Document excerpt
···
Aff FW pt 1

This is something I have written about repeatedly  and yet people still make bad framework arguments, its almost as if not everyone on the planet does everything I tell them to do- crazy right?


Anywhoo- I’m not going to rehash all the reasons “status quo or a competitive policy option” or “we get to weigh our aff” are stupid- if I haven’t convinced you at this point I recognize the game is lost. So what I would like to do in this post is give some examples of what I think are more effective affirmative framework arguments and explain when you should deploy them. That last part is key- framework is not something you need in every round, it is more of a last ditch effort to save yourself when the neg has done something so egregious that you will be unable to win without a framework argument. If the neg reads a reps K and you have a solid defense of security or whatever than it is generally much easier to win on substance than on theory- judges are more likely to vote on it, the neg is probably less prepared for it etc.


Generally, you want your framework to be the following: something that allows for the maximum amount of kritik ground while still excluding whatever the negative did that you think is not acceptable. This kind of framework allows you to best “no link” many of the common negative responses to framework about K education being important because you allow for  a large variety of K arguments.
···
Dataset content
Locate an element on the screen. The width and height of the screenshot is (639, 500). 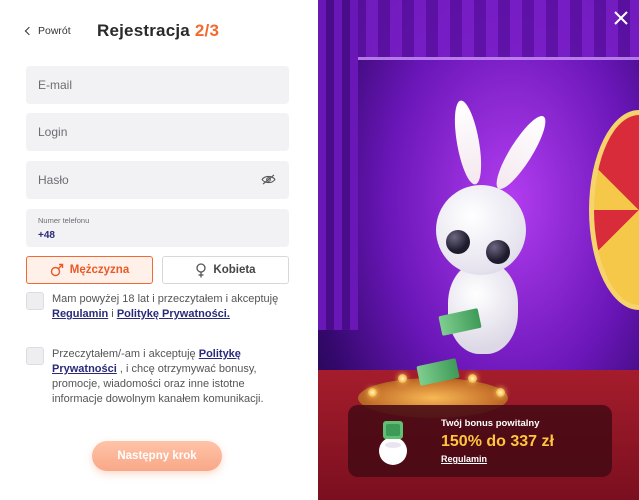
···
Work task
Extend the blog post on affirmative framework arguments in debate, picking up after its final sentence and keeping its casual first-person voice.

Solved problem
So lets say the neg reads a reps K- you read a warming aff and one of your cards in a laundry list of impacts said “proliferation” and the neg has run the prolif K. Now, I think the substance of the prolif K in this instance is sort of silly, but the evidence disparity in terms of neg vs aff is very strong on this argument, and most of the good aff answers assume you defended a universal regime like the NPT, not just that you said the word “prolif”. There is very little evidence if any that would defend just saying the word. So you are in a bit of trouble in this debate.

Before we get to why you are in trouble though I want to highlight one thing- most negatives when reading arguments like this are combining their prolif K with some sort of FW /ROB about how to weigh arguments in the debate. If you stuck to a strict policy /util FW the neg would basically have to win that the unique risk of the prolif K impact outweighed the case. This is something that they (should) not be able to do- if you attack the link uniqueness to saying the word prolif the impact should be mitigated substantially to the point where your aff impacts outweigh- people say prolif all the time. So to win this argument the neg needs to win some kind of argument that elevates the impacts of prolif rhetoric above the gameboard in someway. This is the part of the argument you are countering with your framework.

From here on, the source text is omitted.